2. Type E oxygen cylinders attached to the crash carts were observed on 9/29/10 and 9/30/10 from 9:00 am till 4:00 pm with the facility's Engineer (employee #3) and Physical Plant Manager (employee #2) at the emergency room and at the medicine ward with their oxygen regulators pushed up against the wall and handrail. The position of these regulators and the tight area that they were placed in exposes them to be damaged.
3. Two large propane gas tanks located at the back of the hospital were visited on 9/30/10 at 10:00 am with the facility's Engineer (employee #3) and Physical Plant Manager (employee #2) and provided evidence that they are not prepared to turn off in the event of an earthquake. The movement from an earthquake can cause metal tubing to crack which may leak gas and can cause an explosion. Seismic shut off devices which automatically turns off the gas at the source is required.

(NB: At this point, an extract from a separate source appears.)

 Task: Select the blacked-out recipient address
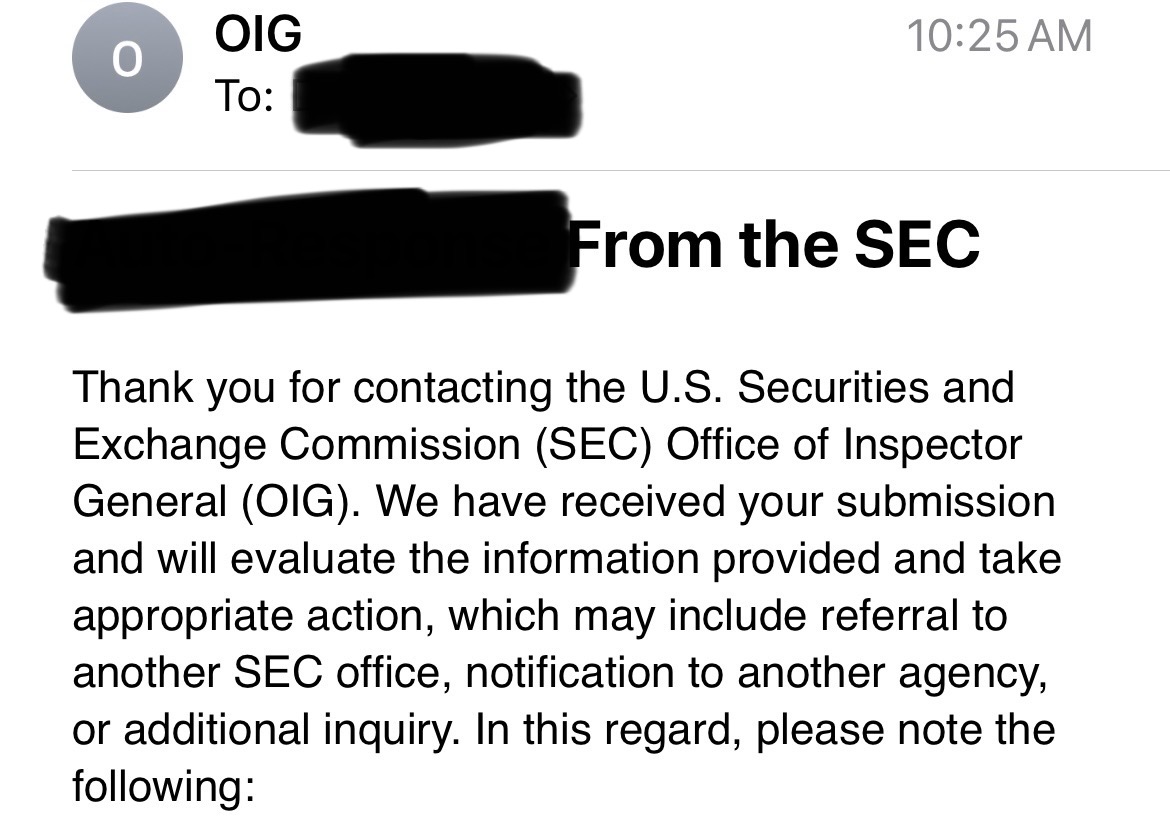pyautogui.click(x=435, y=100)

4. During observations of the sprinkler system on 9/30/10 at 11:00 am with the facility's Engineer (employee #3) and Physical Plant Manager (employee #2), the following was determined related with NFPA 13 for the hospital:
a. No evidence was found that the facility has spare sprinklers (at least six), a sprinkler wrench or a cabinet to place them in.
Tag No.: K0144
Based on the review of written documents during the survey for life safety from fire with the facility's Engineer (employee #3) and Physical Plant Manager (employee #2), it was determined that the facility failed to ensure that personnel perform weekly inspections of the electrical generator as required by the NFPA 99, section 3.4.4.1.
Findings include:
The facility lacks written evidence of the weekly inspections of the generator as reviewed with the facility's Engineer (employee #3) and Physical Plant Manager (employee #2) on 9/30/10 at 3:05 pm. The facility did not have a check list which includes batteries condition, coolant level, belts, oil pressure and oil change, battery contacts, hoses and pipes, main fuel tank level, leaks if any, oil filter, air filter and other checks from NFPA-99.